11. Whilst the judge did not make a specific finding, with reference to Kugathas v Secretary of State for the Home Department [2003] EWCA Civ 31, that family life existed between the appellants and their grandson Mahdi, it is clear from his findings at [31] that he accepted that family and private life had been established for the purposes of Article 8. Having found that that was the case he then went on to consider proportionality under Article 8, properly identifying at [33] the necessity to consider the public interest with reference to section 117 of the Nationality, Immigration and Asylum Act 2002. Mr Hodson criticised the judge for going straight on to considering section 117B(iii) and for putting the weight that he did upon that part of section 117B, without giving full consideration to the other factors. However the judge was entitled to take that factor into account and to consider that the appellants were financially dependent upon their family in the UK, in addition to public services. Whilst his reasons at [38] for according little weight to the appellants' private life were based upon an incorrect understanding of their immigration history, it was nevertheless the case that he was entitled to place the weight that he did upon their private life under section 117B(5), as consistent with the approach in AM (S 117B) Malawi [2015] UKUT 0260.

12. Furthermore, although the judge did not revisit each aspect of the appellants' circumstances in his findings from [33] onwards, it is clear that he took account of those circumstances as set out at [10] to [30]. I do not agree with Mr Hodson that [10] to [30] is simply a record of the evidence but consider that a careful consideration of those paragraphs shows that the judge was focussing on positive factors relevant to the weight to be attached to the appellants' interests.

13. Accordingly, I find that the judge's consideration of matters outside the immigration rules was adequate, that his approach to Article 8 outside the rules was a lawful one and one which followed the correct test and correctly applied the relevant principles, and that the outcome was a lawful one.

14. However, even if more detailed findings ought to have been made, it seems to me that the same outcome would be inevitable.

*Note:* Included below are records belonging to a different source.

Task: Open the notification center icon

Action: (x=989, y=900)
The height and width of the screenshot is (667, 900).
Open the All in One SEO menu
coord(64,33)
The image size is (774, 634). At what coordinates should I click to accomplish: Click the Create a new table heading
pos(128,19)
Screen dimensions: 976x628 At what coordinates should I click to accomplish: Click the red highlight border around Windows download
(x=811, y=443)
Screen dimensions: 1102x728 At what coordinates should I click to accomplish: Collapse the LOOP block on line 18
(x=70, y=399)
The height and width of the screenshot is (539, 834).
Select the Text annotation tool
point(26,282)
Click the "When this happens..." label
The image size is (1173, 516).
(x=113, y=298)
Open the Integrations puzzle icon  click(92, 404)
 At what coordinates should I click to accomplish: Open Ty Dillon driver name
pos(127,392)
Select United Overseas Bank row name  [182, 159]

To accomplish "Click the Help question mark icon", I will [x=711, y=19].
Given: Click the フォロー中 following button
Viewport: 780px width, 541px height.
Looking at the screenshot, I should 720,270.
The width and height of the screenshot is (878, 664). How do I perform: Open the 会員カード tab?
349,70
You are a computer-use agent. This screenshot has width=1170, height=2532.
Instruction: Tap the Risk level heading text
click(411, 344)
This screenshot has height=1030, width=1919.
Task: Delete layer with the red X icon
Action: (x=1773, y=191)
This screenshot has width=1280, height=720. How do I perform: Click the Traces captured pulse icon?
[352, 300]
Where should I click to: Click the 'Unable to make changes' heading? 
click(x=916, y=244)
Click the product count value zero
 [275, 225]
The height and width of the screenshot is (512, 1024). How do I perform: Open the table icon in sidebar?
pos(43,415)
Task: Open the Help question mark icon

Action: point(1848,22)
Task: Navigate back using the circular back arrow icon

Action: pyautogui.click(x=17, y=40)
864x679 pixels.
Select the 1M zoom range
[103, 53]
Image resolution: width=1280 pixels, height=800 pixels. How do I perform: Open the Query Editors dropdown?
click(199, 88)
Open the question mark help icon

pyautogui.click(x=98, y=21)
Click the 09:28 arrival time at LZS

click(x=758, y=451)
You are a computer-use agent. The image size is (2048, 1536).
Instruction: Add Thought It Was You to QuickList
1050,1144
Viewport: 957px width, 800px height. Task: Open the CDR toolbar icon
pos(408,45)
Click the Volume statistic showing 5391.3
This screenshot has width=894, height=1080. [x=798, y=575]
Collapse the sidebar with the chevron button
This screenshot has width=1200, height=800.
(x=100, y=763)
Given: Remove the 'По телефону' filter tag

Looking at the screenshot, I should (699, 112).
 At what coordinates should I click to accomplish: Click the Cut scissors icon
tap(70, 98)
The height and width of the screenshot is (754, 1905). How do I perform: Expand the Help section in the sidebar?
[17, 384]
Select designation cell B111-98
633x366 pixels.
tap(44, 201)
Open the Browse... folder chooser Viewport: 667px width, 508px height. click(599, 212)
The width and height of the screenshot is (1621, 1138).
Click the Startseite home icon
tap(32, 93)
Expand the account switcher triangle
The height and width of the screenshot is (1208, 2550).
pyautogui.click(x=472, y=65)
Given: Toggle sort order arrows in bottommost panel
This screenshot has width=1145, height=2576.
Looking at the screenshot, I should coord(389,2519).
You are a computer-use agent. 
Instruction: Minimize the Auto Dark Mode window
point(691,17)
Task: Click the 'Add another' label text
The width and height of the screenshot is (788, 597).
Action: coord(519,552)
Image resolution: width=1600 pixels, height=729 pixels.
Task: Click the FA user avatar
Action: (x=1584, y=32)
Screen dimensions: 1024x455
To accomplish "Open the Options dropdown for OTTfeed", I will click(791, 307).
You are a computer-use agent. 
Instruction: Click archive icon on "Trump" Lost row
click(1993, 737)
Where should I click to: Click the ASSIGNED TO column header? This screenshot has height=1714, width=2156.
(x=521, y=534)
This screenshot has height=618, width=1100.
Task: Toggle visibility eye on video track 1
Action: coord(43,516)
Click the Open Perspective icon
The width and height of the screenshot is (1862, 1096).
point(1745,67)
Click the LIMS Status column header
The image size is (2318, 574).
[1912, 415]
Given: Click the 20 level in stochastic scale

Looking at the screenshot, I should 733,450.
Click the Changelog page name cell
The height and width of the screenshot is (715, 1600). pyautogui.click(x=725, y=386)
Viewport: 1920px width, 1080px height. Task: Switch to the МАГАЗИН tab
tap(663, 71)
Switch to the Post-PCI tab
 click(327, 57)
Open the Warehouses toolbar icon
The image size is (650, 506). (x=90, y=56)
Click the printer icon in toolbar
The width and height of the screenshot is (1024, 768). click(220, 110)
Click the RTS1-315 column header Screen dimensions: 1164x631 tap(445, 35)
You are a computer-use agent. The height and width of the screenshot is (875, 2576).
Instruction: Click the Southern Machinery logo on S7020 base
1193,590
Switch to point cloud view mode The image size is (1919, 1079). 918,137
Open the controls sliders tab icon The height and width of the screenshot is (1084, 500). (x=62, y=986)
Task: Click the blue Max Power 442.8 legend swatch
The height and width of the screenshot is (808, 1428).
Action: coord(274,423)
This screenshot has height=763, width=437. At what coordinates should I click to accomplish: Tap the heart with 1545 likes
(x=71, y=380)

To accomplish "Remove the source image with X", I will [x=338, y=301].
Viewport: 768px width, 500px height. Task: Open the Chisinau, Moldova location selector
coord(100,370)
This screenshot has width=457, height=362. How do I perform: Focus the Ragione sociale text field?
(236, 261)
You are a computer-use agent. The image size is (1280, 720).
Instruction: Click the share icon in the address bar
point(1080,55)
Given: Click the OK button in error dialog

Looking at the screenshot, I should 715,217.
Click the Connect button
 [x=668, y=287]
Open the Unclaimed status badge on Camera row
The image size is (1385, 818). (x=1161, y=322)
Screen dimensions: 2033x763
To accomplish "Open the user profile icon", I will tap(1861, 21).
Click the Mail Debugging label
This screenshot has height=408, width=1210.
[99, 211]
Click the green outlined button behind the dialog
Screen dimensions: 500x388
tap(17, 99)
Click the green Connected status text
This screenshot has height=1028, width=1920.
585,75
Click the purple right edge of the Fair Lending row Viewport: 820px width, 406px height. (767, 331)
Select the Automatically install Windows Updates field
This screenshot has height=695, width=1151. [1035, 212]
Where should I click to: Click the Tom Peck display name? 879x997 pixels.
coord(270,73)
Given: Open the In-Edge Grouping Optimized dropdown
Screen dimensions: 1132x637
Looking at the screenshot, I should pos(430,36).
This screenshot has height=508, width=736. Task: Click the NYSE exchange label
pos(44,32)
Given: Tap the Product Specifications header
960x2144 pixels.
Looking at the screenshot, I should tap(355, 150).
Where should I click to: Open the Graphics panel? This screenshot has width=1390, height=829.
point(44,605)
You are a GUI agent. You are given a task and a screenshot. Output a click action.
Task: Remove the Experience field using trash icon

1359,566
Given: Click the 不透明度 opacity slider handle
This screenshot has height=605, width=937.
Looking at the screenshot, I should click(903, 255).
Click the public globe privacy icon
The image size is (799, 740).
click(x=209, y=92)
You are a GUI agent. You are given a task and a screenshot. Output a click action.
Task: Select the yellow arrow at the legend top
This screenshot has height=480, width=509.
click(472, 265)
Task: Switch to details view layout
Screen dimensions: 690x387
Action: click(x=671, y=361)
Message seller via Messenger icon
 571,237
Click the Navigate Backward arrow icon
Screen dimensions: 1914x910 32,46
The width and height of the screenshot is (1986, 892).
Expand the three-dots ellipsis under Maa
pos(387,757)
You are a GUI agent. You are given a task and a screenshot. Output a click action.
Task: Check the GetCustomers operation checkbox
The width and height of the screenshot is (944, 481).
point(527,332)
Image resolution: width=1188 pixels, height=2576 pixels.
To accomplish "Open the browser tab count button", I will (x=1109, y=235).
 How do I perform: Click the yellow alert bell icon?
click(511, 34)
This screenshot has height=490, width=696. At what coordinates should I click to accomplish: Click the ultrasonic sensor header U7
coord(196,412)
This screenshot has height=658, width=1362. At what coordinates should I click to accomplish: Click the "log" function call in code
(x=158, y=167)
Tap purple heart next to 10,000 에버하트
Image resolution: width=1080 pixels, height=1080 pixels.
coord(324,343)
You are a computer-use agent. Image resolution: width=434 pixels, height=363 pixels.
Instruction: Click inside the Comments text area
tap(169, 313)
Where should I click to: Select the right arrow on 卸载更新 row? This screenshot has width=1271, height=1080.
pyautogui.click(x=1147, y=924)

It is clear that the appellants could not, and cannot demonstrate that their circumstances are sufficiently compelling to justify a grant of leave outside the immigration rules. The circumstances leading to their application are undeniably unfortunate and sad, but the exceptional circumstances existing at the time when their daughter was terminally ill were recognised by a grant of further leave and it is now three years since her death. Their granddaughter left home for university some time ago and their grandson, upon whom this application is essentially based, was almost 17 at the time of the hearing before the First-tier Tribunal and is now almost an adult. Whilst his best interests may well be best served by his grandparents remaining in the UK, it cannot be said that such interests are sufficient to outweigh the strong public interest factors, particularly when he has his father here and other close relatives to provide him with support. The appellants would be able to continue visiting their family as they did previously and could thereby maintain their close family relationships. Although all parties clearly desire the appellants' extended or permanent residence here, there is no evidence to suggest that their departure would result in a disproportionate interference with their family and private life, or with Mahdi's family and private life, in breach of Article 8.

15. Accordingly, and for the reasons given, I find that there are no errors of law in the judge's decision requiring that it be set aside. The judge came to a lawful conclusion on the evidence before him and provided adequate reasoning for making the findings that he did.

DECISION

16. The making of the decision of the First-tier Tribunal did not involve an error on a point of law requiring the decision to be set aside. I do not set aside the decision. The decision to dismiss the appeal stands.